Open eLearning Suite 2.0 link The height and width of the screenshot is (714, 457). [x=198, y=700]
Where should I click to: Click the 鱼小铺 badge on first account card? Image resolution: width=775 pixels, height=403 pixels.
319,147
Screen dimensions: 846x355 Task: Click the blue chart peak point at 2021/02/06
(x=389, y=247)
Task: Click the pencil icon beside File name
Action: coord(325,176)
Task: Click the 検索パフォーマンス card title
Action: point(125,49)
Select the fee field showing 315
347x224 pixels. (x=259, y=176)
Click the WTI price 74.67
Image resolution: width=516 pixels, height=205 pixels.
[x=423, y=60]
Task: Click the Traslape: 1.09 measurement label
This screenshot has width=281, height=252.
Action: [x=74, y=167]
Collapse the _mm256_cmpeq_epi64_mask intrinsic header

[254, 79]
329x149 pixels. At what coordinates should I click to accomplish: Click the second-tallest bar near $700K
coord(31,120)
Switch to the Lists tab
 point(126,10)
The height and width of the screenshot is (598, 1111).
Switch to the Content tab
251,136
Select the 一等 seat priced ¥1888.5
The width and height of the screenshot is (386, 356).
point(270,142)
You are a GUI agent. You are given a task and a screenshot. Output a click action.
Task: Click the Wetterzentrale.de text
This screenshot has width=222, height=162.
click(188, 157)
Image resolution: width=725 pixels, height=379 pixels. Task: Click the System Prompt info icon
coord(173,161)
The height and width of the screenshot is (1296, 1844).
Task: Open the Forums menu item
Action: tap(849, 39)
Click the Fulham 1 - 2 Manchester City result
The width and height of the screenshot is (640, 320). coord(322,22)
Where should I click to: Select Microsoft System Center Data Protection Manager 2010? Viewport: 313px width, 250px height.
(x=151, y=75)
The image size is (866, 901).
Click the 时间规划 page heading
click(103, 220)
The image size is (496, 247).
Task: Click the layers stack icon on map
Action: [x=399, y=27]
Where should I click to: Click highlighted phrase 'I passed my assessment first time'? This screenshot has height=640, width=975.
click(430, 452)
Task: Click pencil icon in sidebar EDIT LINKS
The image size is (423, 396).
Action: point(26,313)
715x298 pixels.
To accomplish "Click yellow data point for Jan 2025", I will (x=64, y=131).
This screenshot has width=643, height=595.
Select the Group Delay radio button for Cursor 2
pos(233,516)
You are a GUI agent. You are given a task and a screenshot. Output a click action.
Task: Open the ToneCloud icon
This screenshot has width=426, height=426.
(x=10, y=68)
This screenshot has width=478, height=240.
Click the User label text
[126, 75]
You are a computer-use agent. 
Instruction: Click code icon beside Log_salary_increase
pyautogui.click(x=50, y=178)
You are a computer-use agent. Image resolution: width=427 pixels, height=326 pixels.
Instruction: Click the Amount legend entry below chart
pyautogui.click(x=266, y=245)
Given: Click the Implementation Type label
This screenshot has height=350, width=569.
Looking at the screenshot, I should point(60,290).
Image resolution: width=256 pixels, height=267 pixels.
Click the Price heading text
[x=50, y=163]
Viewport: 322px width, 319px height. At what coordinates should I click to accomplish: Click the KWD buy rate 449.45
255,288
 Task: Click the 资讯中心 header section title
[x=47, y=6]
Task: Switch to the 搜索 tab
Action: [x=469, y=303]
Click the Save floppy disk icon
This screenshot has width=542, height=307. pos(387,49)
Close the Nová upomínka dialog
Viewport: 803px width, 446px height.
#####
§ **TASK INSTRUCTIONS**: Nothing in the records above may be left out when you repeat them exactly.

§ **COMPLETED EXERCISE**:
Open eLearning Suite 2.0 link The height and width of the screenshot is (714, 457). [x=198, y=700]
Where should I click to: Click the 鱼小铺 badge on first account card? Image resolution: width=775 pixels, height=403 pixels.
319,147
Screen dimensions: 846x355 Task: Click the blue chart peak point at 2021/02/06
(x=389, y=247)
Task: Click the pencil icon beside File name
Action: coord(325,176)
Task: Click the 検索パフォーマンス card title
Action: point(125,49)
Select the fee field showing 315
347x224 pixels. (x=259, y=176)
Click the WTI price 74.67
Image resolution: width=516 pixels, height=205 pixels.
[x=423, y=60]
Task: Click the Traslape: 1.09 measurement label
This screenshot has width=281, height=252.
Action: [x=74, y=167]
Collapse the _mm256_cmpeq_epi64_mask intrinsic header

[254, 79]
329x149 pixels. At what coordinates should I click to accomplish: Click the second-tallest bar near $700K
coord(31,120)
Switch to the Lists tab
 point(126,10)
The height and width of the screenshot is (598, 1111).
Switch to the Content tab
251,136
Select the 一等 seat priced ¥1888.5
The width and height of the screenshot is (386, 356).
point(270,142)
You are a GUI agent. You are given a task and a screenshot. Output a click action.
Task: Click the Wetterzentrale.de text
This screenshot has width=222, height=162.
click(188, 157)
Image resolution: width=725 pixels, height=379 pixels. Task: Click the System Prompt info icon
coord(173,161)
The height and width of the screenshot is (1296, 1844).
Task: Open the Forums menu item
Action: tap(849, 39)
Click the Fulham 1 - 2 Manchester City result
The width and height of the screenshot is (640, 320). coord(322,22)
Where should I click to: Select Microsoft System Center Data Protection Manager 2010? Viewport: 313px width, 250px height.
(x=151, y=75)
The image size is (866, 901).
Click the 时间规划 page heading
click(103, 220)
The image size is (496, 247).
Task: Click the layers stack icon on map
Action: [x=399, y=27]
Where should I click to: Click highlighted phrase 'I passed my assessment first time'? This screenshot has height=640, width=975.
click(430, 452)
Task: Click pencil icon in sidebar EDIT LINKS
The image size is (423, 396).
Action: point(26,313)
715x298 pixels.
To accomplish "Click yellow data point for Jan 2025", I will (x=64, y=131).
This screenshot has width=643, height=595.
Select the Group Delay radio button for Cursor 2
pos(233,516)
You are a GUI agent. You are given a task and a screenshot. Output a click action.
Task: Open the ToneCloud icon
This screenshot has width=426, height=426.
(x=10, y=68)
This screenshot has width=478, height=240.
Click the User label text
[126, 75]
You are a computer-use agent. 
Instruction: Click code icon beside Log_salary_increase
pyautogui.click(x=50, y=178)
You are a computer-use agent. Image resolution: width=427 pixels, height=326 pixels.
Instruction: Click the Amount legend entry below chart
pyautogui.click(x=266, y=245)
Given: Click the Implementation Type label
This screenshot has height=350, width=569.
Looking at the screenshot, I should point(60,290).
Image resolution: width=256 pixels, height=267 pixels.
Click the Price heading text
[x=50, y=163]
Viewport: 322px width, 319px height. At what coordinates should I click to accomplish: Click the KWD buy rate 449.45
255,288
 Task: Click the 资讯中心 header section title
[x=47, y=6]
Task: Switch to the 搜索 tab
Action: [x=469, y=303]
Click the Save floppy disk icon
This screenshot has width=542, height=307. pos(387,49)
Close the Nová upomínka dialog
Viewport: 803px width, 446px height.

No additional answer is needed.